Zwischen Geborgenheit und Scham, Zuneigung und Unverständnis

Zu Marie Luise Lehners Debütroman - eine Vater-Tochter-Geschichte
Hamburg

In der Schule fragt mich jemand, was mein Vater arbeitet. Ich sage, er ist Überlebenskünstler.

Eltern sind Menschen, die man sich nicht ausgesucht hat und zu denen man sich doch sein ganzes Leben verhalten muss. Es sind Menschen, mit denen wir viel Zeit verbringen, die uns prägen und von denen wir uns, um unserer eigenen Entwicklung willen, irgendwann distanzieren müssen, in Kleinigkeiten wie auch in generellen Ansichten. Menschen, die uns eine Zeit ganz nah sind und von denen wir uns dann entfernen. Und eine Distanz zu finden versuchen, die weder schmerzt, noch entfremdet. Eine Distanz, die man noch Verbindung nennen kann (oder eben: nicht mehr).

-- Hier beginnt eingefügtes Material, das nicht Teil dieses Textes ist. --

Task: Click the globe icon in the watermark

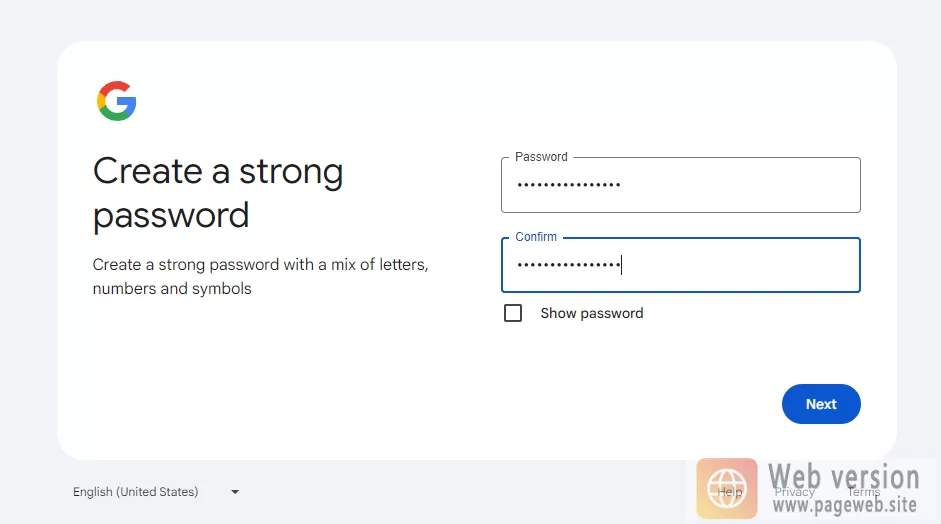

Die meisten Menschen tragen eine eigene, komplexe Geschichte dieser Beziehung und ihrer Entwicklung mit sich herum. In Marie Luise Lehners Debütroman „Fliegenpilze aus Kork“ wird eine  solche Geschichte erzählt; auf eine Art und Weise, von der ich behaupten würde, dass sie besonders gelungen ist.

Die Eltern der namenlosen Ich-Erzählerin trennen sich als das Kind zwei Jahre alt ist. Ihr Leben lang (die geschilderten Ereignisse erstrecken sich von der Geburt bis ins zwanzigste Lebensjahr) ist der Vater somit eine eigene Seite ihrer Wirklichkeit, ein bestimmter Raum, größtenteils getrennt von ihren anderen Lebensräumen. Von diesem Raum wird erzählt – in kurzen Absätzen, Beobachtungen, Szenen, Geschichten, die manchmal größere Bögen schlagen, manchmal ganz kleine.

Den Großteil der Zeit ist der Vater arbeitslos, er erledigt viele Gelegenheitsarbeiten, ist viel mit seinen eigenen Vorstellungen vom Leben beschäftigt, hat eigenwillige Ideen in Bezug auf die Freizeitgestaltung und die Kindererziehung. Aber was heißt das schon: eigenwillig? Durch die Geschichten und den Umgang zwischen Vater und Tochter wird schnell das vielschichtige, in seinen Dimensionen nie ganz abgeschlossene Individuum deutlich, dessen Methoden der Lebensbewältigung – sowohl innerhalb als auch abgesehen von seiner Vaterschaft – ebenso imponierend wie fahrlässig wirken, wunderlich und pragmatisch zugleich. Es ist verblüffend wie schnell sich ein Bild des Charakters zusammensetzt, wie schnell es sich verfestigt  und doch immer wieder hier und da abgeschlagen, geschleift, ergänzt werden muss.

Überhaupt ist beeindruckend, wie einen der Sog der Erzählung packt und wie Marie Luise Lehner es schafft, in ihrer neutralen, fast dokumentarischen Sprache, dennoch allerhand Gefühlsnoten, Zwischentöne und subtile Auslotungen unterzubringen.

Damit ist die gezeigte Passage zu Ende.